------ MATERIAL SHOWN ------
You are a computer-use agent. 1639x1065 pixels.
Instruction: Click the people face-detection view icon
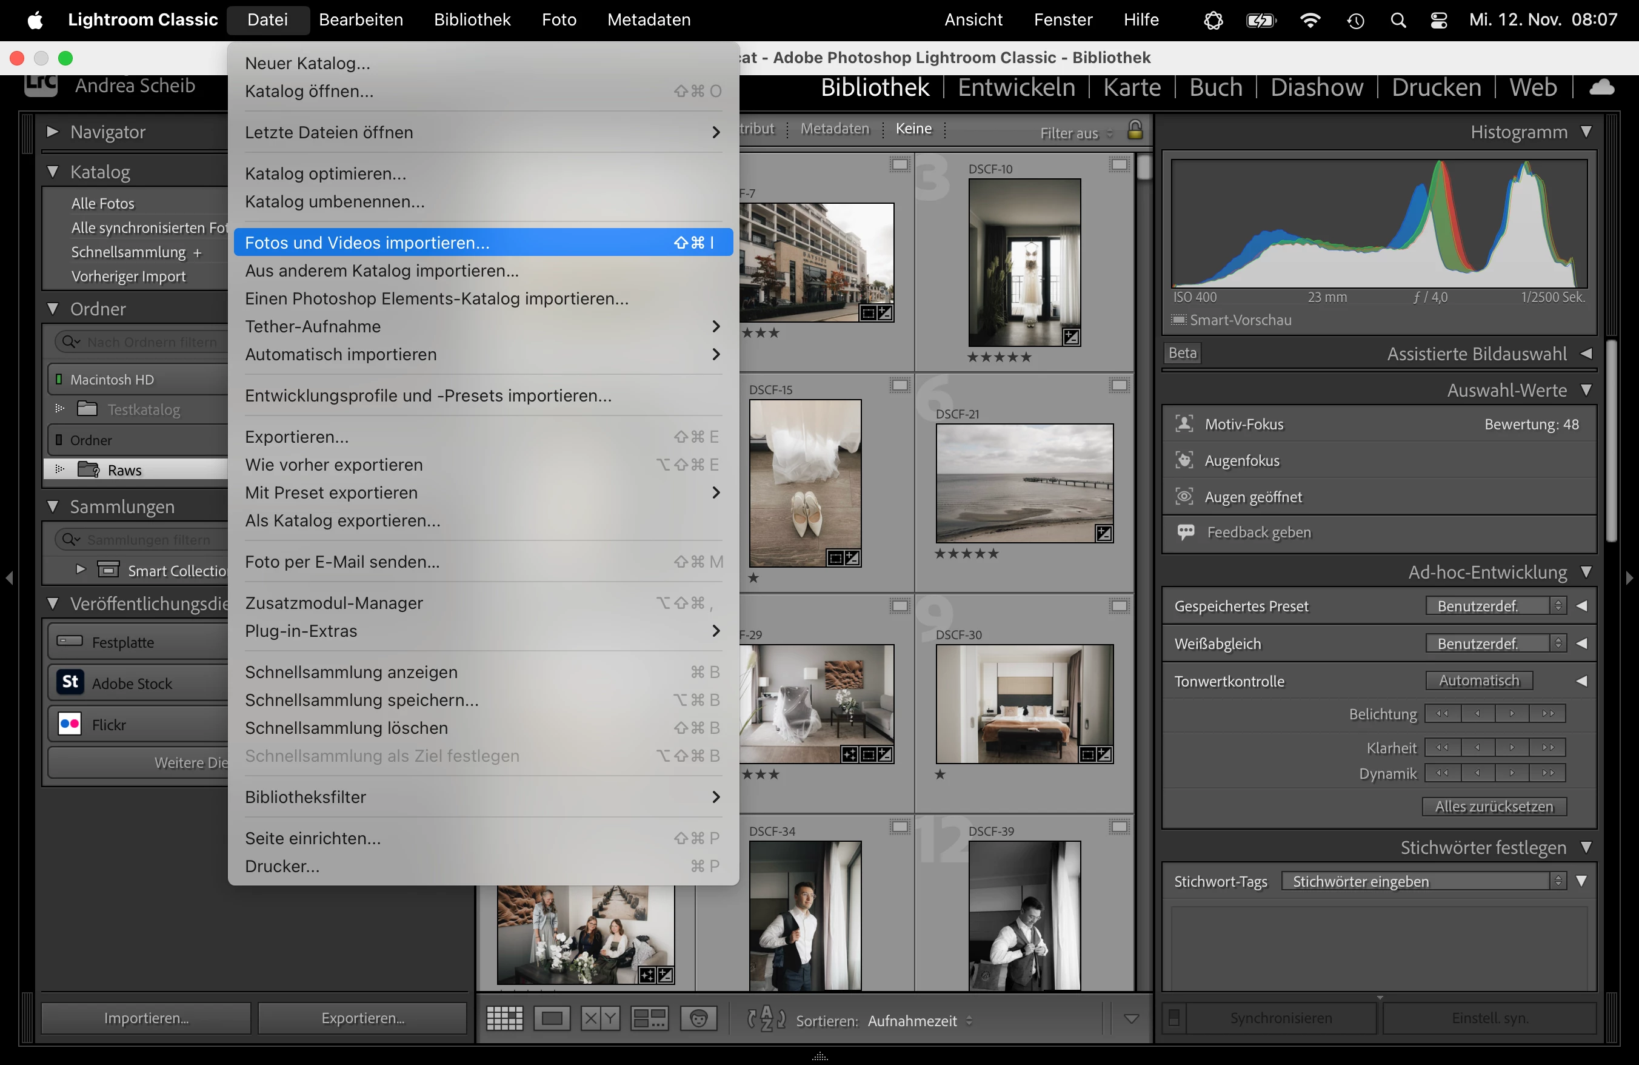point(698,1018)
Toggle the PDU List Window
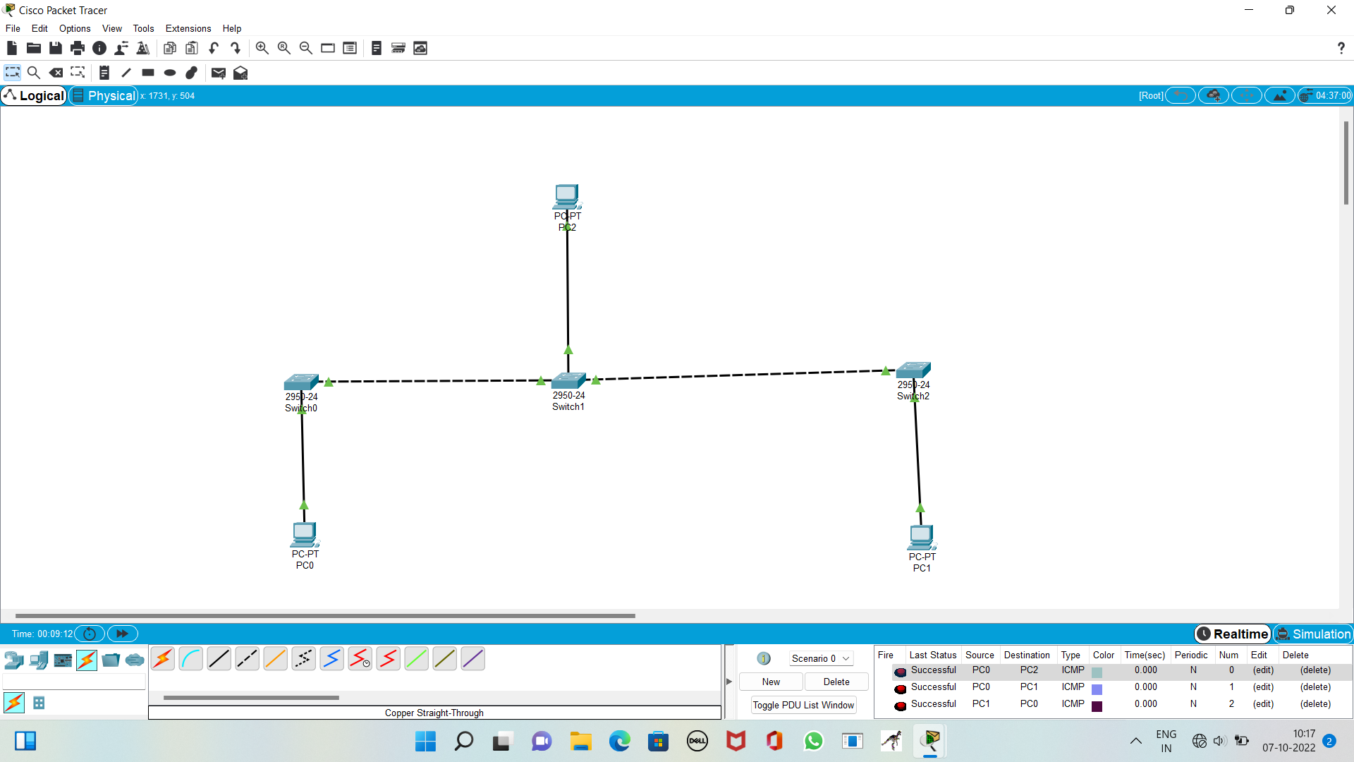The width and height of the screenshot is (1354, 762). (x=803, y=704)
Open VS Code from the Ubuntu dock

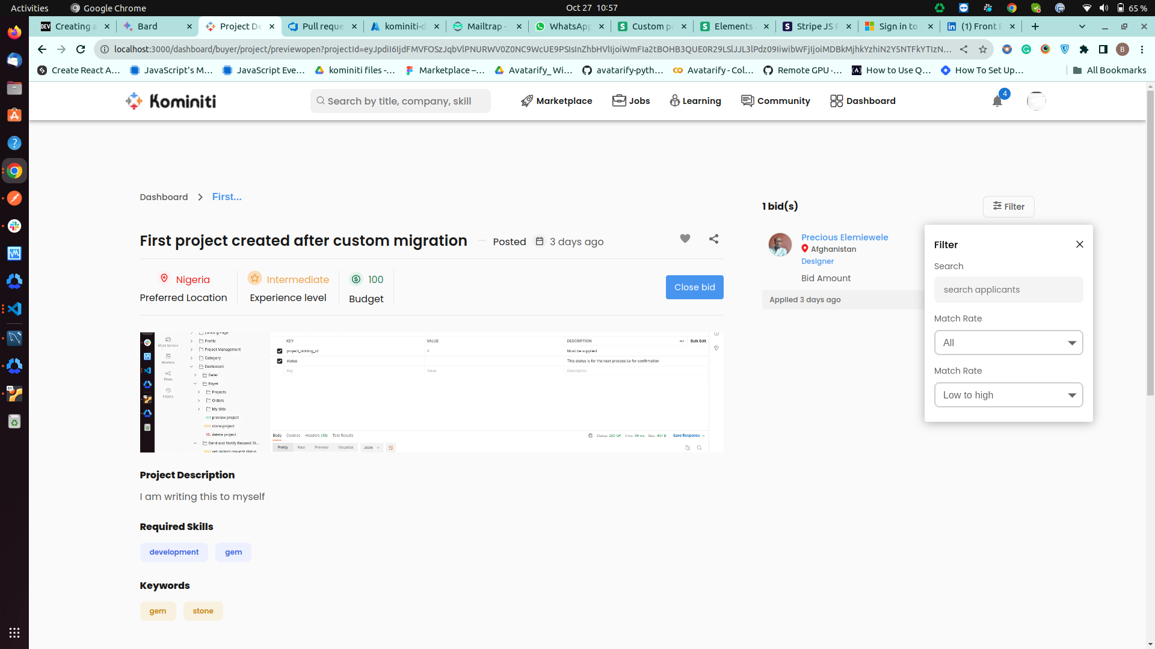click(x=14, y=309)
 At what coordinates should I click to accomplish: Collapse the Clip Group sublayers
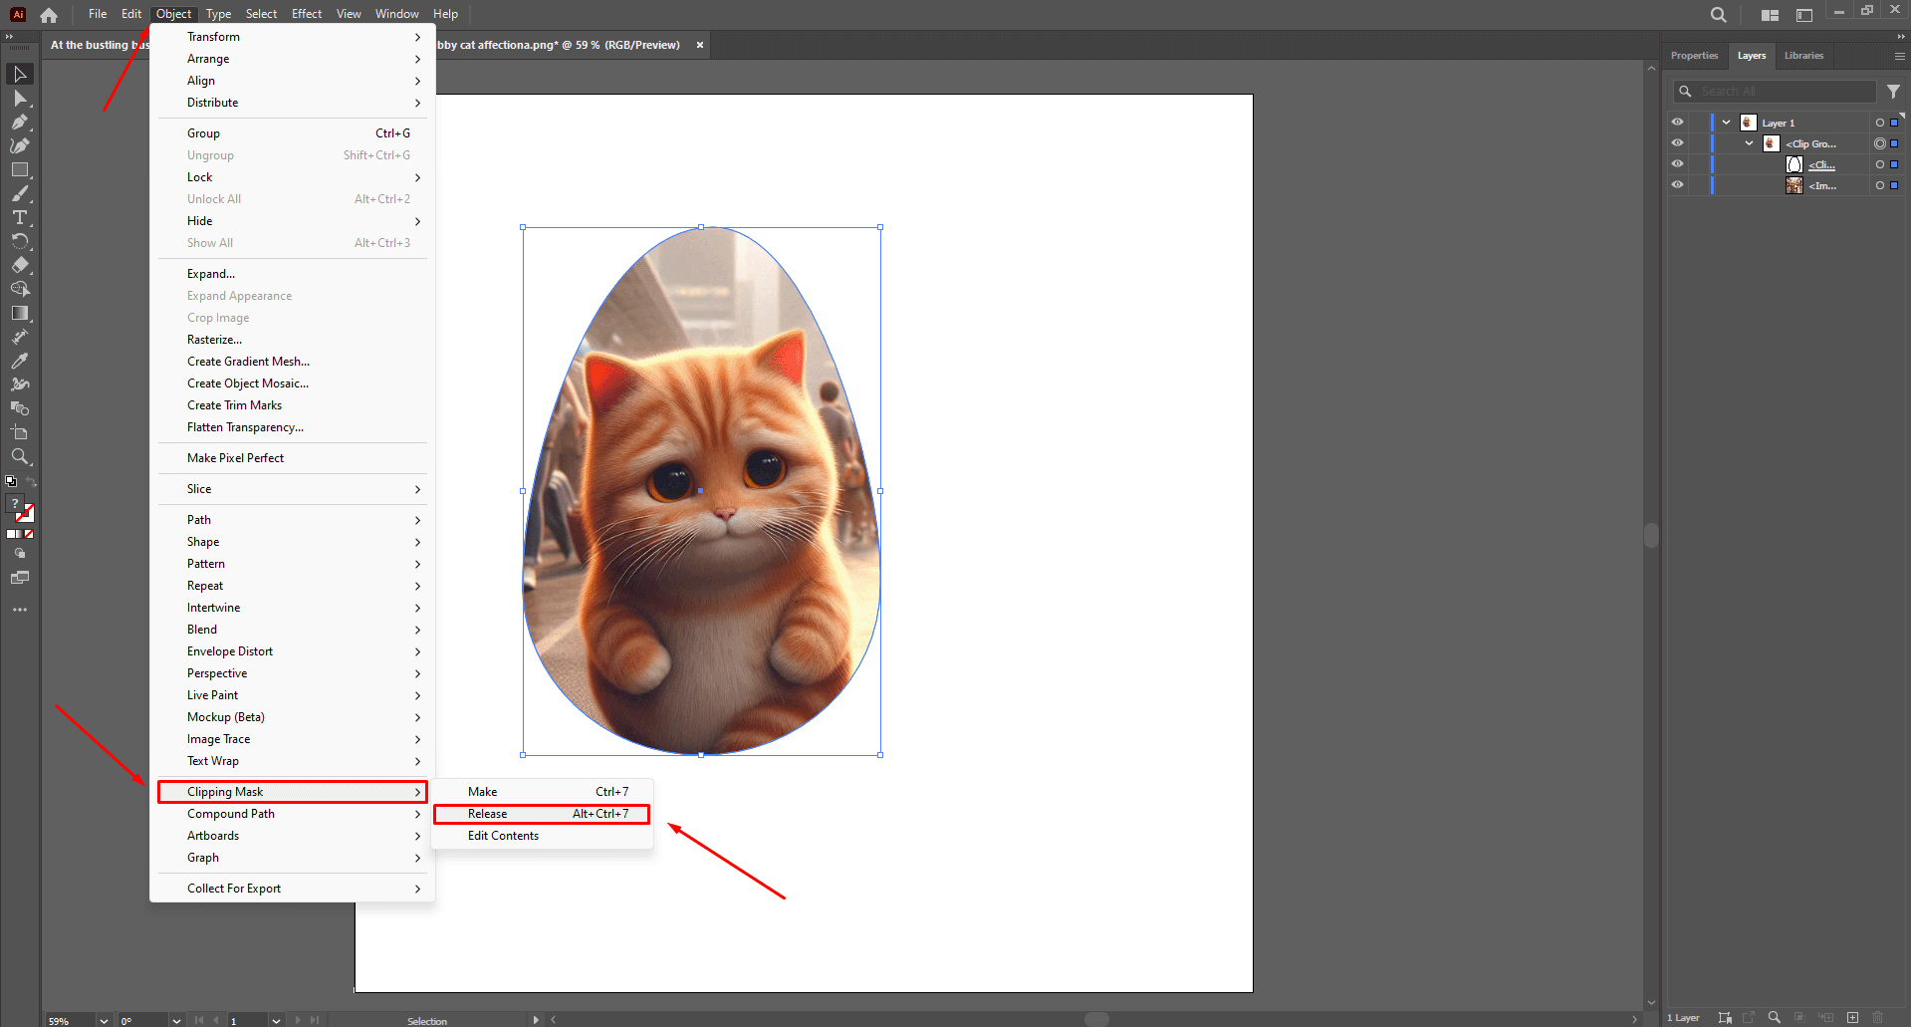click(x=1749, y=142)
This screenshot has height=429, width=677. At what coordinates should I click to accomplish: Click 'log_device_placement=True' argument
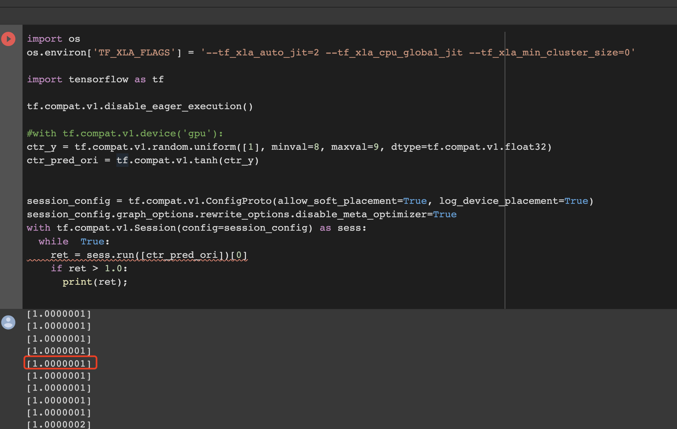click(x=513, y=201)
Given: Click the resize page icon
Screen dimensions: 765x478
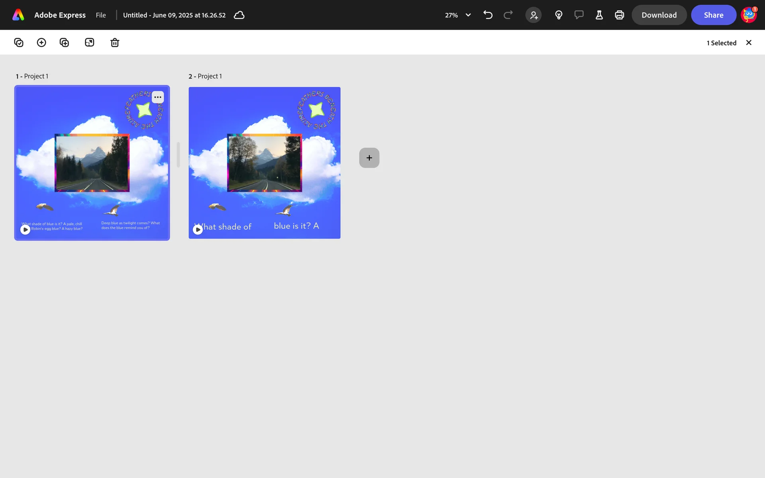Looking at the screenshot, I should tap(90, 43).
------
_WHAT YOU ARE ASKED TO DO_:
Each entry above should come back word for word, and no picture should come with it.

_ANSWER TO THIS EXERCISE_:
You are a computer-use agent. 1639x1065 pixels.
Instruction: Click the people face-detection view icon
point(698,1018)
Toggle the PDU List Window
The width and height of the screenshot is (1354, 762). (x=803, y=704)
Open VS Code from the Ubuntu dock

click(x=14, y=309)
 At what coordinates should I click to accomplish: Collapse the Clip Group sublayers
click(x=1749, y=142)
This screenshot has height=429, width=677. At what coordinates should I click to accomplish: Click 'log_device_placement=True' argument
click(x=513, y=201)
Given: Click the resize page icon
Screen dimensions: 765x478
Looking at the screenshot, I should tap(90, 43).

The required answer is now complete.